On October 5, the Archdiocese of Manaus celebrated the Jubilee of the Original Peoples. The participants, belonging to different peoples, went on pilgrimage from their own communities on the outskirts of the city to Parque do Mindu, the place chosen to celebrate this moment of faith and culture that brought them together around our Cardinal Archbishop Leonardo Steiner.
“The answer is us”. This was the phrase chosen by the Original Peoples for their Jubilee held in Mindú Park in Manaus. Those who know the Amazonian capital are aware of the immense urban challenge the city faces. The processes of occupying the territory have led to a distancing of the inhabitants’ relationship with nature.
On the day that the Archdiocese of Manaus was celebrating the Jubilee of Original Peoples, heavy rain hit the capital of Amazonas. It’s poetic to think that during the speech by Cardinal Leonardo Steiner, Archbishop of Manaus, on the need to create a new relationship with nature, the rain started. However, it’s likely that this event is linked to climate change and that’s why we’ll think about this day from the perspective of what was experienced in Mindú Park.
Mindú Park is one of the few forested areas in the middle of the city with a wide distribution of fauna and flora. It is a great example of disharmony and recovery, with areas of regeneration previously degraded by deforestation. It is crossed by one of the city’s largest streams, which is polluted along its entire length, but also has the possibility of still-preserved springs. The area is one of the last refuges for an endangered small monkey, the collared marmoset (Saguinus bicolor).

**Required action**
Reproduce word for word the portion of the Manaus jubilee text starting with "On the day that" and going on through "in Mindú Park.".

[Stored data]
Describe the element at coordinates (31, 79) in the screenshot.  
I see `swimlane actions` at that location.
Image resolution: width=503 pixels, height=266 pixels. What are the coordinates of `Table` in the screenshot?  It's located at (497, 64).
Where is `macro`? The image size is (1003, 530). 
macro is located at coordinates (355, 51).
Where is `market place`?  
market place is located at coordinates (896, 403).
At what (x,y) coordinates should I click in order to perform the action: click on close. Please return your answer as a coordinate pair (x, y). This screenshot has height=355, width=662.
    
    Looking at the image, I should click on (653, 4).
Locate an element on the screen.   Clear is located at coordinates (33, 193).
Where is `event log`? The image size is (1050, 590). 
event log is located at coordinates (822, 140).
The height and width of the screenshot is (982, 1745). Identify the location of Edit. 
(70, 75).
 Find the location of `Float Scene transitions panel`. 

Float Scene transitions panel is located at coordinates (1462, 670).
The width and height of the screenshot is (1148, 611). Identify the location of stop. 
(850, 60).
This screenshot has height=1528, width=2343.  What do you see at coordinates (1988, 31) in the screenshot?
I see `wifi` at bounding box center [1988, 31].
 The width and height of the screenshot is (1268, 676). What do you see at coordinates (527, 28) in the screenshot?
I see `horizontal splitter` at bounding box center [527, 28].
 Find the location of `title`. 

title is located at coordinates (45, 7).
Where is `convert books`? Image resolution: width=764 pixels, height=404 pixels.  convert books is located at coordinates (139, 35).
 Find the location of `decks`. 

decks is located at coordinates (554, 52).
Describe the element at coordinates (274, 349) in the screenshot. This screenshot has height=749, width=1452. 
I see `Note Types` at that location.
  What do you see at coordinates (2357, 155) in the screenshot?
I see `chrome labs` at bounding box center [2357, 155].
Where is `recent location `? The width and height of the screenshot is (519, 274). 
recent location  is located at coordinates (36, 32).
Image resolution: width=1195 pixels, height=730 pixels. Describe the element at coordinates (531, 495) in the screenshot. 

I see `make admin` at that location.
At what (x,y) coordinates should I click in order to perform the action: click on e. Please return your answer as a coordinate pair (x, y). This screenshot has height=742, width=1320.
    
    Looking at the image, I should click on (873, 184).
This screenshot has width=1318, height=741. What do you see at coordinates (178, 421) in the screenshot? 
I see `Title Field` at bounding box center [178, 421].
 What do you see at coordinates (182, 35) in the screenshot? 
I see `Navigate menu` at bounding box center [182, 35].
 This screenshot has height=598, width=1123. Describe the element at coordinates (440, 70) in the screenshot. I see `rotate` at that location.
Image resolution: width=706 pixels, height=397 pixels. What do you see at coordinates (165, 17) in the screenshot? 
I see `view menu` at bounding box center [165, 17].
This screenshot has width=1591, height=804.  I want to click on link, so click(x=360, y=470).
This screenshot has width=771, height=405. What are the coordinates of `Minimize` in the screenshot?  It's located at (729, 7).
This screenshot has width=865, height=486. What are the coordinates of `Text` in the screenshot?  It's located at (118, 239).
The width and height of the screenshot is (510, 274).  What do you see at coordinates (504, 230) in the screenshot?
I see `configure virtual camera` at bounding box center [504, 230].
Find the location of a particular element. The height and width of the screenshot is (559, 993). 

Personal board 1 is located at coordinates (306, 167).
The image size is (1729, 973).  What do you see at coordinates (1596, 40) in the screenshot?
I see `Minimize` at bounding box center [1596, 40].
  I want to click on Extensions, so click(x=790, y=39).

**Written answer**
On the day that the Archdiocese of Manaus was celebrating the Jubilee of Original Peoples, heavy rain hit the capital of Amazonas. It’s poetic to think that during the speech by Cardinal Leonardo Steiner, Archbishop of Manaus, on the need to create a new relationship with nature, the rain started. However, it’s likely that this event is linked to climate change and that’s why we’ll think about this day from the perspective of what was experienced in Mindú Park.